__ASSIGNED TASK__. In the records below, the lines from the one with "POLÍTICA (448, 375)" through the last are to be printed exactly, and nothing else.
· · · · ·
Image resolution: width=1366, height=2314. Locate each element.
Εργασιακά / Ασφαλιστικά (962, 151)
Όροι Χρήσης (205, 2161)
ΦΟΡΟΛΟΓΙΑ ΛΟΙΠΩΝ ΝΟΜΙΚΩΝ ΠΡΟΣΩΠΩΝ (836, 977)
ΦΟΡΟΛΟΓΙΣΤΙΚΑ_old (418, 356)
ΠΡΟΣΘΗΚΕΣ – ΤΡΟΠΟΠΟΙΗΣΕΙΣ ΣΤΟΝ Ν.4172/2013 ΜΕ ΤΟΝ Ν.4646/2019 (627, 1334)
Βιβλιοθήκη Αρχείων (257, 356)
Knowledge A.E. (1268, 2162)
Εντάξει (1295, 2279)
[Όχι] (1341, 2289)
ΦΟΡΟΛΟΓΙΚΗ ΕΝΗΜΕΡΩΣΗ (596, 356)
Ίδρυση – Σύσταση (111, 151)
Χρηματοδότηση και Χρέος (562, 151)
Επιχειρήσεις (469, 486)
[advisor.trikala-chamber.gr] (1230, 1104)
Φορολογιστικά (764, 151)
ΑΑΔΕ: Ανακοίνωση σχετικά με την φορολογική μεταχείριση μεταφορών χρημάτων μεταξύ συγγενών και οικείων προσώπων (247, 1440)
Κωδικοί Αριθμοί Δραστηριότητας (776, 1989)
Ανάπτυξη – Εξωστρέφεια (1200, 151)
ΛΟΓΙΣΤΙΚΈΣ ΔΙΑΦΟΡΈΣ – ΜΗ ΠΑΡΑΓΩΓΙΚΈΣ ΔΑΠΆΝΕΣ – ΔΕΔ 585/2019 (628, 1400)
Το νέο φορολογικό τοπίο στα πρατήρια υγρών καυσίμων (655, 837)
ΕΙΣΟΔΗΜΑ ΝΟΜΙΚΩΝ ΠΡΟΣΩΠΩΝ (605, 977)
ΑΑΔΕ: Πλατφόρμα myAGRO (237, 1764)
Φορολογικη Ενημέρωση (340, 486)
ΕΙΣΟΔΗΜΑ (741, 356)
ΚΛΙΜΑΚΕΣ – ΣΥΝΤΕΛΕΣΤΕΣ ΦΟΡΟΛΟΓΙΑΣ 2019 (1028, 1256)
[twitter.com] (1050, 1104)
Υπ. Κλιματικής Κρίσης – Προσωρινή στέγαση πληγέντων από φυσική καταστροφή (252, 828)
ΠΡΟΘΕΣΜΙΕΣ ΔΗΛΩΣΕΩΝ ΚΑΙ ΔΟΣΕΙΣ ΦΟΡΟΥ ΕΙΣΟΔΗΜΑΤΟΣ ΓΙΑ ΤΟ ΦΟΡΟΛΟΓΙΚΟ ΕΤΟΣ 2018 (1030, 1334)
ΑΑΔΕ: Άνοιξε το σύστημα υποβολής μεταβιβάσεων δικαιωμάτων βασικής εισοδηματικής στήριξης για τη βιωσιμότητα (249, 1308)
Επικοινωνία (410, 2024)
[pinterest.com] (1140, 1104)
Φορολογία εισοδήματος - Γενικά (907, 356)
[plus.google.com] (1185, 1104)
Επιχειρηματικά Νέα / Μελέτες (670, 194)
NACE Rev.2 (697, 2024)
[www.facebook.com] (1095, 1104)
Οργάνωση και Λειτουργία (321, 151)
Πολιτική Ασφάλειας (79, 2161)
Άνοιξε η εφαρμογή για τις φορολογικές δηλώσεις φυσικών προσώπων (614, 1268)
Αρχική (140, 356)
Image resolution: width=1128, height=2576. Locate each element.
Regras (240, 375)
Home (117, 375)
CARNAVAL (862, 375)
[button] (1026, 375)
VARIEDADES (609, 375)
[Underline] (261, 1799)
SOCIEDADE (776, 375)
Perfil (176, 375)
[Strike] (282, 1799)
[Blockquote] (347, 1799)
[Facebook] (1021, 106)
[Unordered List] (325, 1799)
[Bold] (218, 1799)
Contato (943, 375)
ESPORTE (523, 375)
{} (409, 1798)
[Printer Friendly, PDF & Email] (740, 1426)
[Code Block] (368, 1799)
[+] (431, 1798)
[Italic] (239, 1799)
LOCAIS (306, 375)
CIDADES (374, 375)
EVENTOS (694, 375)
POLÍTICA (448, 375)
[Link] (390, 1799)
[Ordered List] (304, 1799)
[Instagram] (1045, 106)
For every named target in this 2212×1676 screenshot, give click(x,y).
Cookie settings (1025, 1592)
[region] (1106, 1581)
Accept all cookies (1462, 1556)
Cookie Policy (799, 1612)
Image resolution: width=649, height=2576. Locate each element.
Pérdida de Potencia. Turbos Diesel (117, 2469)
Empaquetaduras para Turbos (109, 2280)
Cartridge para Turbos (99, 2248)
· · · · ·
__OUTPUT FOR THIS TASK__.
POLÍTICA (448, 375)
[Link] (390, 1799)
[Ordered List] (304, 1799)
[Instagram] (1045, 106)
For every named target in this 2212×1676 screenshot, give click(x,y).
Cookie settings (1025, 1592)
[region] (1106, 1581)
Accept all cookies (1462, 1556)
Cookie Policy (799, 1612)
Image resolution: width=649, height=2576. Locate each element.
Pérdida de Potencia. Turbos Diesel (117, 2469)
Empaquetaduras para Turbos (109, 2280)
Cartridge para Turbos (99, 2248)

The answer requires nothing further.